Uzun zamandır dargınım yazmaya, beynimin içinde dans eden sözcüklerle yazı dili arasında sancılı bir alış veriş gayreti, arada kara kedi kendime güvensizliğim… Yanlış anlaşılmasın güvensizliğimin köklerinde başaramama korkusu yok, aksine öfke, isyan gibi insani zaaflarımı dizginleyemeyeceğimi düşünerek ürküyorum. Örneğin hiç bilmediğim küfürlerle dolu sanrılı bir başkaldırı yükseliyor ruhumda uzun süredir. Can acıtanların canı acısın istiyorum, ilkel çağların günümüzde gizil varlığını sürdüren “kısasa kısas” yargı sistemine atıf bir kinle. Oysa kişisel gelişimimde önemli bir yol katetmiş sanıyordum kendimi.
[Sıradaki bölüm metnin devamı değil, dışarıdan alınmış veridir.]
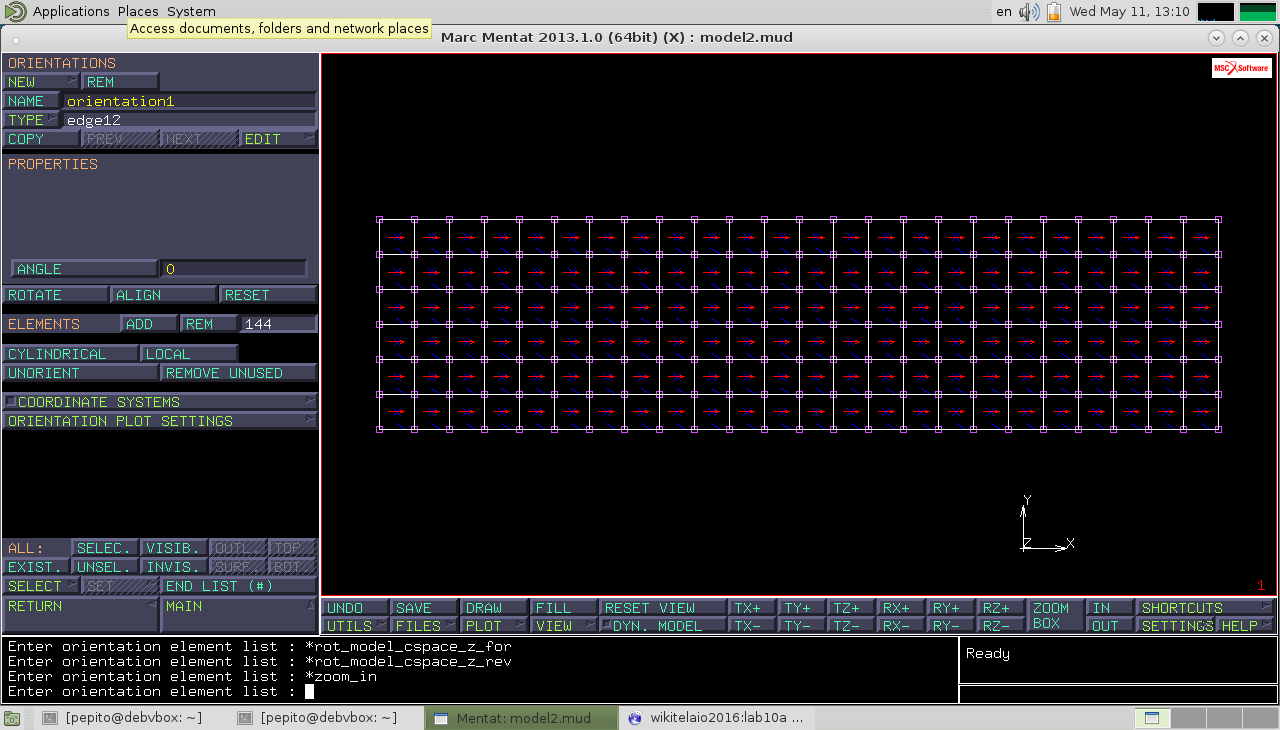Translate view using TX- button
The width and height of the screenshot is (1280, 730).
pyautogui.click(x=751, y=626)
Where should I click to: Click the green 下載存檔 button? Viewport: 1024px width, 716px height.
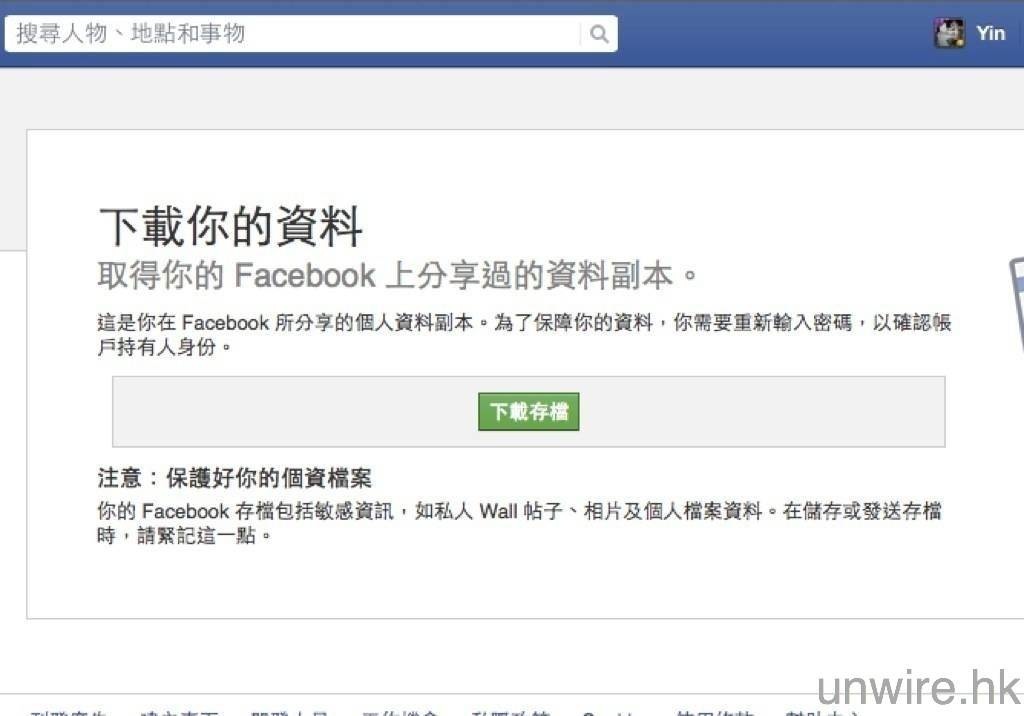coord(528,412)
Çocukluğumdan bu yana sürekli sorgulamaya kurgulu beynim, yanıt bulmakta zorlandığım hastalıklı gerçeklikler karşısında yorgun düştü. Şu sıralar ‘insan’ olmak üzerine düşünüyorum, gücün akılalmaz baskıcı telkiniyle, uygarlığın; silah gölgesinde bir hükmediş şeklinde dayatıldığı bu dönemde her iki ayaklı, düşünüp, konuşabilen yaratığa ‘insan’ denilmesine içerliyor, ben ve benim gibi tüm bu gerçekliklerle doku uyuşmazlığı yaşayan bir çoklarının yeni bir adı olmasını istiyorum.
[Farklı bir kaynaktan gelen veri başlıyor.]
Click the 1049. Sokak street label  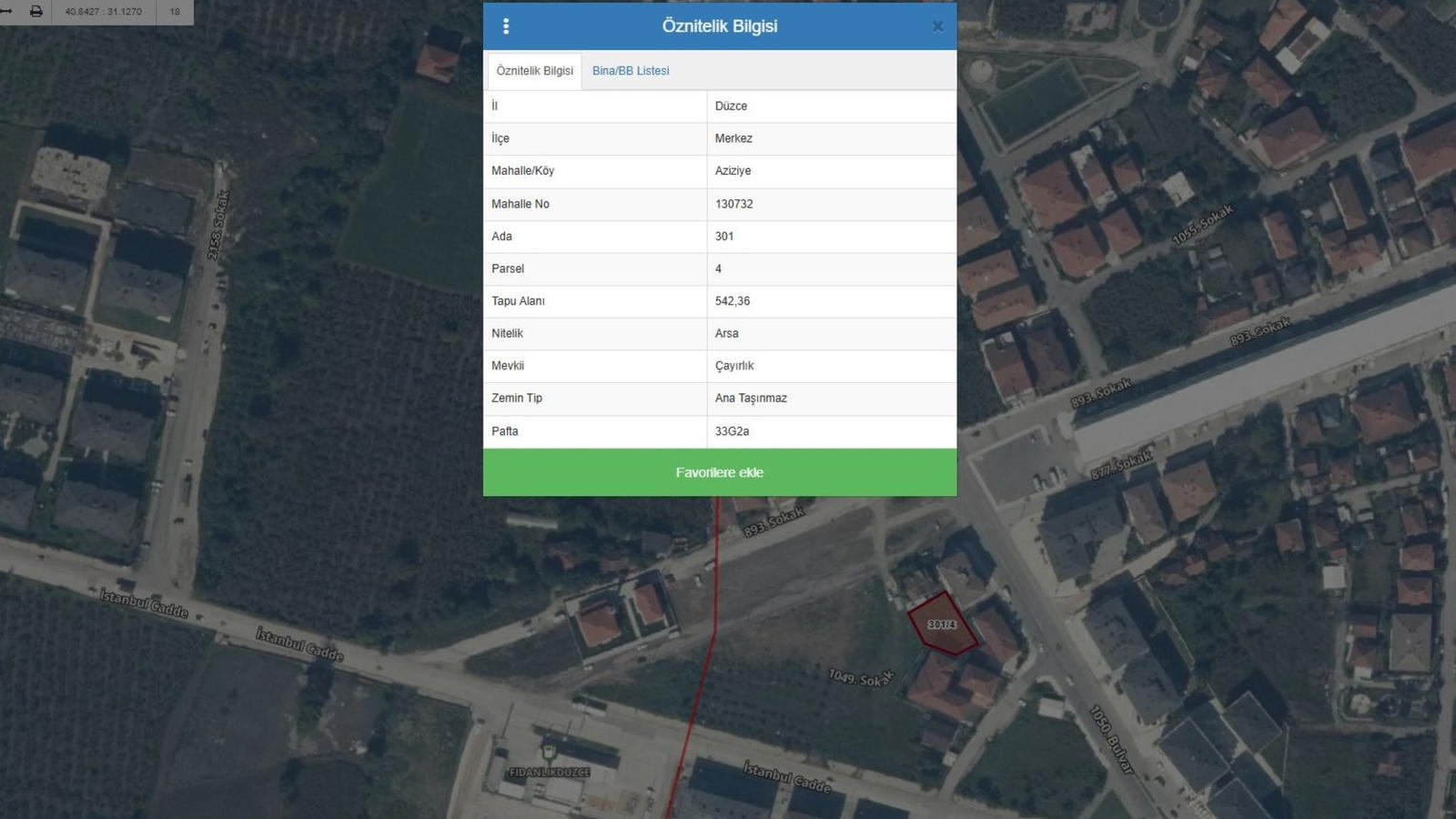[x=861, y=678]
Sırf kendisine muhalif diye eline silah almamış, kimseye kötülüğü dokunmamışların elinden özgürlüklerini alıp, çoluğundan çocuğundan mahrum ettiren, zindanlara attıran dünya üzerindeki diktatörlerle, eline güç geçince mazlumdan zalime dönüşenlerle, on üç yaşındaki bir kız çocuğundan, onun masumiyetinden yararlanan sapkın kelli felli koca koca adamlarla, o adamların işlediği iğrenç suçu, kız çocuğunun rızası olduğu şeklindeki izanı olmayan, vicdan yoksunu bir yargıyla hafifletmeye çalışanlarla, ilişkisinde karşısındakine değer vermeyen, şiddet uygulayan, bu nedenle de terk edilen ve egosu incindiği için öldürenlerle… aynı adın altında tanımlanmayı reddediyorum. Biliyorum naif bir anlatım oldu böylesi ama içimde büyüyen öfkeyle bilimsel yazamıyorum. Öyle çok istiyorum ki öfke, kızgınlık gibi duyguları benliğimden uzaklaştırmayı…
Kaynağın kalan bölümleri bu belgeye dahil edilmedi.